O ESG vai bem, obrigado. A sopa de letrinhas apadrinhada pelos fundos de investimento foi a paleta mexicana do verão passado e tudo indica que continuará sendo nos próximos verões. Pandemia à parte, a crise aqui significa oportunidade. O movimento do mercado financeiro é rápido e principalmente certeiro: atender uma demanda crescente por novos picolés coloridos – mesmo que eles nem existam.
A sigla, a intenção e o movimento são legítimos, embora nada inovador. As iniciais E (Environmental), S (Social), G (Corporate Governance) são o novo dogma do capitalismo financeiro, ou melhor, do capitalismo consciente ou ainda, do capitalismo de stakeholders. Ou seja, do capitalismo. Traduzindo, o clube ESG criou uma “marca-manifesto” para dizer que, a partir de agora, todas as empresas e os investidores precisam cuidar do meio ambiente, se importar com as pessoas e contratar sem preconceitos seus funcionários. De fato, isso nunca foi e nem deveria ser novidade, nem hoje, nem nunca.
A ideia é tão básica quanto sedutora, mas segue o padrão ético do mercado. Isso não é exatamente um problema. O problema em si está nas reais intenções e no quão verdadeira a sigla e o movimento perante a sociedade. E, principalmente, para onde isso nos levará. Resumindo, ESG é um movimento puxado sobretudo pela maior gestora de fundos do planeta, a Black Rock, com um único objetivo: se antecipar ao futuro e fazer o mercado financeiro inovar e manter sua hegemonia. Salvar o planeta e ajudar os outros é um detalhe. Ops, o objetivo. Afinal, o Sr. Larry Fink (que administra 5 vezes mais recursos do que o PIB do Brasil) não pode arriscar sua pele e sua reputação. Ops, o mundo.
Por agora, o ESG continua sendo o que sempre foi, uma carta de intenções, nada mais. Dúvidas sobre sua eficiência e veracidade estão aí. Qual é, de fato, o critério, o lastro? A transparência dos dados é real? E quais organismos, auditores – além do próprio mercado – que mensuram as práticas e podem garantir resultados socioambientais?
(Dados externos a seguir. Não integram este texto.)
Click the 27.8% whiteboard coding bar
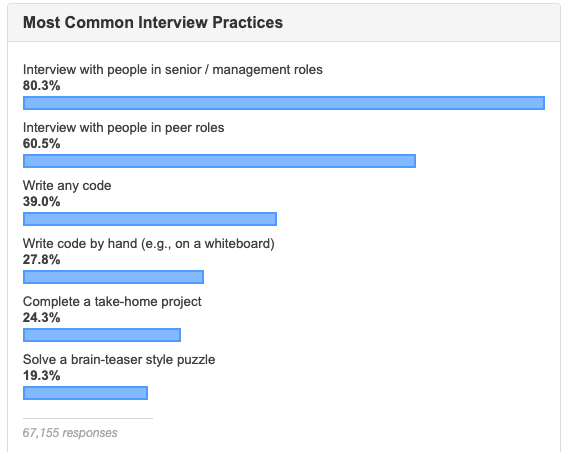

O G da governança passou longe e esqueceram de ouvir e chamar para assinar a “marca-manifesto” a sociedade civil e o Estado. Sim, eles existem, mas o clube de Davos prefere não chamar. Preferem seguir como movimento – de vanguarda, diga-se de passagem – do mercado dizendo para o mercado. Mas, quando só uma parte fala, a democracia falha e a narrativa pode ser, no mínimo, equivocada, para não dizer arrogante.
Fatos não faltam para dizer o quanto o ESG funciona apenas como um alter ego e não para o resto da bolha que habita o mundo. Em sua última carta (sim, repito, é apenas uma carta mesmo), o mito Larry Flink é categórico em seu recado: pede, exige, incita, exorta e até ameaça quem não entrar na linha. Diz que acredita que estamos à beira de uma mudança estrutural nas finanças e fala que haverá uma realocação significativa de capital. Adverte para as empresas correrem com seus relatórios, antes que as “agências regulatórias exijam”, e finaliza: “Estou muito otimista sobre o futuro do capitalismo e da saúde futura da economia”. Leia a carta e tire suas próprias conclusões.
A sigla ESG virou mainstream para o universo dos farialimers e segue como fraco balizador de práticas, como a que ocorreu no Carrefour de Porto Alegre. O clube até se apressou e excluiu a marca francesa da “lista do bem” da bolsa de valores brasileira (a B3), logo após o assassinato de Beto Freitas em 20 de novembro.
Mas fica a dúvida: o fato de o supermercado “ser ou não ser” ESG mudou algo? Outras marcas vão entrar e outras vão sair e o compromisso estará tão fiel quanto o fechamento do pregão diário.
Claro que nem tudo são trevas e, sim, há empresários, movimentos e investidores éticos no Brasil e no mundo, mas isso é outra história. Os comprometidos com os Direitos Humanos e com a crise climática estão em outras salas. Longe da corretora brasileira que usa sigla sem vogal no nome e que está aliviada, pois a pandemia já passou dessa classe social. É muita cifra e muito alarde para pouco. O clube do ESG peca pelo isolamento. A democracia desses lobos é muito diferente da dos mortais.
Tomara que sejam apenas siglas e cartas. De intenções, o mercado e o inferno estão cheios. Espero que sigam lá, que a bolha deles continue com eles e que não estoure para o resto pagar a conta no final, mas não sou tão otimista quanto o Sr. Flink.